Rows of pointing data
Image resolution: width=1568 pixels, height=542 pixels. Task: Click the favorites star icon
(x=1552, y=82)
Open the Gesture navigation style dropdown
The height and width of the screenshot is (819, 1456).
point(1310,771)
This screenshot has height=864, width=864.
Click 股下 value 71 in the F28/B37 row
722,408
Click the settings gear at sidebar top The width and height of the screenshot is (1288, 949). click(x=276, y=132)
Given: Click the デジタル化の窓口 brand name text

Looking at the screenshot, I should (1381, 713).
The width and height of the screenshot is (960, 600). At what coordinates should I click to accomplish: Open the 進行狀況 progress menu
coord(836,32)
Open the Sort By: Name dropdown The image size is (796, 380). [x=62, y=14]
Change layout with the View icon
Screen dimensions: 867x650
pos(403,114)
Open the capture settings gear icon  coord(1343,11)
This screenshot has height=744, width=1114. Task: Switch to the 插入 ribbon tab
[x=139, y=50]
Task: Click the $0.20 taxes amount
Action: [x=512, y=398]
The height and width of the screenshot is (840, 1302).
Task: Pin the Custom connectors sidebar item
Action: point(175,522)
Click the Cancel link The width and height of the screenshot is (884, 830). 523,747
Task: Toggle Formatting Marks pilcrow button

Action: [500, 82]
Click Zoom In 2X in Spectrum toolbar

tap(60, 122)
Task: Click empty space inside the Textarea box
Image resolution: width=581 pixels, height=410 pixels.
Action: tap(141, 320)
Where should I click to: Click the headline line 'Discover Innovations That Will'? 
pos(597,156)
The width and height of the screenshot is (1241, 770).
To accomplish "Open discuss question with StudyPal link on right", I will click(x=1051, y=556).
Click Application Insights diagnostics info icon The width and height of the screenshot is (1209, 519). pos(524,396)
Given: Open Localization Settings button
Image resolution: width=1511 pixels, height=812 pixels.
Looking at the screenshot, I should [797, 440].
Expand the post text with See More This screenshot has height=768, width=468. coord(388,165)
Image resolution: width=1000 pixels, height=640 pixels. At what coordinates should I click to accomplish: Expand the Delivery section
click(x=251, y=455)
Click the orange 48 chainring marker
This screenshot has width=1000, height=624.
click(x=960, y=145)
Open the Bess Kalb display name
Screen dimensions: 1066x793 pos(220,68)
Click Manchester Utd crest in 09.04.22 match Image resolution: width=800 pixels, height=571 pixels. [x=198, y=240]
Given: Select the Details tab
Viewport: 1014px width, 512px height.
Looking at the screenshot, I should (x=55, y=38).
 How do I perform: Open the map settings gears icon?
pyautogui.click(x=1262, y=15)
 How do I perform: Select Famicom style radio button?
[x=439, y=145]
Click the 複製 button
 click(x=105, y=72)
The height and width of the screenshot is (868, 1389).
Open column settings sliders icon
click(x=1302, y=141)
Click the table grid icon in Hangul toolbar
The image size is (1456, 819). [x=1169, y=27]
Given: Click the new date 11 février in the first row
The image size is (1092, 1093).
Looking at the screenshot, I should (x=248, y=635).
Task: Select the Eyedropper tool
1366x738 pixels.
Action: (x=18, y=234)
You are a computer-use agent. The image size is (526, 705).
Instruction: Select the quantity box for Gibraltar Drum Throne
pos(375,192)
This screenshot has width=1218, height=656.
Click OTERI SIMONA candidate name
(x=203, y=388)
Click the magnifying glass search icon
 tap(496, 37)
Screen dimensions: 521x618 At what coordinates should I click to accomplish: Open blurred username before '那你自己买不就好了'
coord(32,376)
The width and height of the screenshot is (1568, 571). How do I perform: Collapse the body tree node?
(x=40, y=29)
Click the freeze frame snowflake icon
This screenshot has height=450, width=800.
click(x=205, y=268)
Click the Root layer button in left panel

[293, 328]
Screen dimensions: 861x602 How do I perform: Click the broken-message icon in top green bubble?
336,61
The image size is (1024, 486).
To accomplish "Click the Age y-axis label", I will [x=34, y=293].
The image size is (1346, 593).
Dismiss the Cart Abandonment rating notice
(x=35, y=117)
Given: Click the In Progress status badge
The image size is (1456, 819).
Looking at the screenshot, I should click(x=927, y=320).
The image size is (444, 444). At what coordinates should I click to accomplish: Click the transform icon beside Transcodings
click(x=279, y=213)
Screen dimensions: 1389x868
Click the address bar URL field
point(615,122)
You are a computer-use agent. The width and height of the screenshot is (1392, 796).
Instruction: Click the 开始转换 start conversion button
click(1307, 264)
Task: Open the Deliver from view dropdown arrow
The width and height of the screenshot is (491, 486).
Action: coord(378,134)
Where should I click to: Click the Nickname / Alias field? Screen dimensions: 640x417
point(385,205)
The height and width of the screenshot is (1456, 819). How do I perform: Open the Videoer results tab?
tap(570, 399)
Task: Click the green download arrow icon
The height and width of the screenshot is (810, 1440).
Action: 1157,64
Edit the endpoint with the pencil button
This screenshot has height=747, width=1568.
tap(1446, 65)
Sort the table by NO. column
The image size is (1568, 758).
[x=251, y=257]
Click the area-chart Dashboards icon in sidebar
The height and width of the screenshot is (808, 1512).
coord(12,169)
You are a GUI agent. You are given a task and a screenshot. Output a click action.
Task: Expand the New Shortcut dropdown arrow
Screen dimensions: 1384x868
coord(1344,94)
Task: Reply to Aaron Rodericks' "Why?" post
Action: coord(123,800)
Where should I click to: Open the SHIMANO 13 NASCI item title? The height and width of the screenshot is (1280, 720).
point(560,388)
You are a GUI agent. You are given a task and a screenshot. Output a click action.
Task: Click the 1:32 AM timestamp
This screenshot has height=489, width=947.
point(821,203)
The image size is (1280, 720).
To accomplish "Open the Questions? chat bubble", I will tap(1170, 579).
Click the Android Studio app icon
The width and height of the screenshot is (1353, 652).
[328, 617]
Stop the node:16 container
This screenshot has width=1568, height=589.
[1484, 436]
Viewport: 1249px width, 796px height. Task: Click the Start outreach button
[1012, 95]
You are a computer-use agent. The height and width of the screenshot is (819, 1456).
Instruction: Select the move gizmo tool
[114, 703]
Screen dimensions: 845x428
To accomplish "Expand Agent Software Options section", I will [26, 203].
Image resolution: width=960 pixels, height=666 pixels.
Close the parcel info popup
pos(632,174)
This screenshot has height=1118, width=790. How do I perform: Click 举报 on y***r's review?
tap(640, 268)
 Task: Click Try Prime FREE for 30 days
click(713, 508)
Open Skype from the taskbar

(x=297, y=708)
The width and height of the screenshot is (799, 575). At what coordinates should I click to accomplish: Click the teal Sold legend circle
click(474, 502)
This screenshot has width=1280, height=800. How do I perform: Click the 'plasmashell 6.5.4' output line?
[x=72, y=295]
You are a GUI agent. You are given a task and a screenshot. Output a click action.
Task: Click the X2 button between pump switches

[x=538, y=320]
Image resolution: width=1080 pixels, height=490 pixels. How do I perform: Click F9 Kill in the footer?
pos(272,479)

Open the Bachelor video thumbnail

WORK INSTRUCTIONS
Gather every line of the records above that contains the string "field". Letter case matters.

EXERCISE RESULT
Click the address bar URL field
Where should I click to: Click the Nickname / Alias field? Screen dimensions: 640x417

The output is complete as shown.